Saved entries:

------------------------------------------------

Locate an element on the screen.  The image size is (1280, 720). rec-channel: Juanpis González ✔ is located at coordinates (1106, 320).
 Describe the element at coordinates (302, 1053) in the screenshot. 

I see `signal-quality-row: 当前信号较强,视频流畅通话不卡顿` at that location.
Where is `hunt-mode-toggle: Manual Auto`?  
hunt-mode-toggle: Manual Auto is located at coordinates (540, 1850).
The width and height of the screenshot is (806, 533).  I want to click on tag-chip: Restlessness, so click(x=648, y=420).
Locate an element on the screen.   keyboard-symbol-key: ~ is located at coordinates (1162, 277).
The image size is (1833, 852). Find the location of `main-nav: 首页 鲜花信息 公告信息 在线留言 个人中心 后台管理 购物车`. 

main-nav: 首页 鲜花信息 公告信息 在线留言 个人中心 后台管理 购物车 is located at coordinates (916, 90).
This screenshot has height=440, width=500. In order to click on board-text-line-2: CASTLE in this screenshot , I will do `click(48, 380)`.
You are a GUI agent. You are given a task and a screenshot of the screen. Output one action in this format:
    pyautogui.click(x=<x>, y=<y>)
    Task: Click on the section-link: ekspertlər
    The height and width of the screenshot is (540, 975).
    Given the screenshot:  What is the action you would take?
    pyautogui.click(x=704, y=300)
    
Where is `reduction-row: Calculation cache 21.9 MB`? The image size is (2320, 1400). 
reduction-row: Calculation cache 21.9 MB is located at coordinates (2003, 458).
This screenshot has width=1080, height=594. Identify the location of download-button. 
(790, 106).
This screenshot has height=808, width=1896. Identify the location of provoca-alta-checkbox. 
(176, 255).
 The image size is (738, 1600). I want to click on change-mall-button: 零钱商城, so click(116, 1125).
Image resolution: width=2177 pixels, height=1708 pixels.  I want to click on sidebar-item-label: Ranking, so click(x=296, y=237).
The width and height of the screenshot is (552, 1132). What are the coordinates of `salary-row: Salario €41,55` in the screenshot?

------------------------------------------------

» What you are asked to do: Rewrite the listing above, swapping every occurrence of "screenshot" for "capture" and leaving everything else unchanged.

» Answer space:
Locate an element on the screen.  The image size is (1280, 720). rec-channel: Juanpis González ✔ is located at coordinates (1106, 320).
 Describe the element at coordinates (302, 1053) in the capture. 

I see `signal-quality-row: 当前信号较强,视频流畅通话不卡顿` at that location.
Where is `hunt-mode-toggle: Manual Auto`?  
hunt-mode-toggle: Manual Auto is located at coordinates (540, 1850).
The width and height of the capture is (806, 533).  I want to click on tag-chip: Restlessness, so click(x=648, y=420).
Locate an element on the screen.   keyboard-symbol-key: ~ is located at coordinates (1162, 277).
The image size is (1833, 852). Find the location of `main-nav: 首页 鲜花信息 公告信息 在线留言 个人中心 后台管理 购物车`. 

main-nav: 首页 鲜花信息 公告信息 在线留言 个人中心 后台管理 购物车 is located at coordinates (916, 90).
This capture has height=440, width=500. In order to click on board-text-line-2: CASTLE in this capture , I will do `click(48, 380)`.
You are a GUI agent. You are given a task and a capture of the screen. Output one action in this format:
    pyautogui.click(x=<x>, y=<y>)
    Task: Click on the section-link: ekspertlər
    The height and width of the capture is (540, 975).
    Given the capture:  What is the action you would take?
    pyautogui.click(x=704, y=300)
    
Where is `reduction-row: Calculation cache 21.9 MB`? The image size is (2320, 1400). 
reduction-row: Calculation cache 21.9 MB is located at coordinates (2003, 458).
This capture has width=1080, height=594. Identify the location of download-button. 
(790, 106).
This capture has height=808, width=1896. Identify the location of provoca-alta-checkbox. 
(176, 255).
 The image size is (738, 1600). I want to click on change-mall-button: 零钱商城, so click(116, 1125).
Image resolution: width=2177 pixels, height=1708 pixels.  I want to click on sidebar-item-label: Ranking, so click(x=296, y=237).
The width and height of the capture is (552, 1132). What are the coordinates of `salary-row: Salario €41,55` in the capture?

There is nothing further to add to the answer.